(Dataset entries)
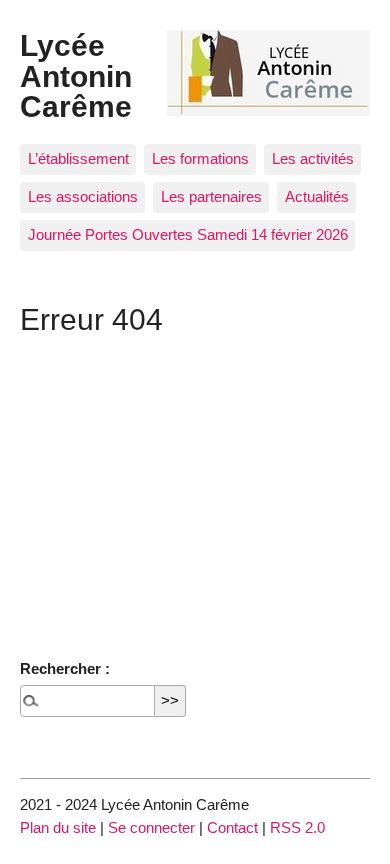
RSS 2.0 (297, 827)
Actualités (317, 196)
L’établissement (78, 158)
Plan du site (58, 827)
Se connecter (151, 827)
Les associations (83, 196)
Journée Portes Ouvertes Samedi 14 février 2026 (188, 234)
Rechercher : (65, 668)
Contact (232, 827)
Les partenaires (211, 196)
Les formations (200, 158)
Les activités (313, 158)
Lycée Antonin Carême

Work instructions: For this exercise, copy the entries above exactly and skip any picture.

Reply to the exercise:
RSS 2.0 (297, 827)
Actualités (317, 196)
L’établissement (78, 158)
Plan du site (58, 827)
Se connecter (151, 827)
Les associations (83, 196)
Journée Portes Ouvertes Samedi 14 février 2026 (188, 234)
Rechercher : (65, 668)
Contact (232, 827)
Les partenaires (211, 196)
Les formations (200, 158)
Les activités (313, 158)
Lycée Antonin Carême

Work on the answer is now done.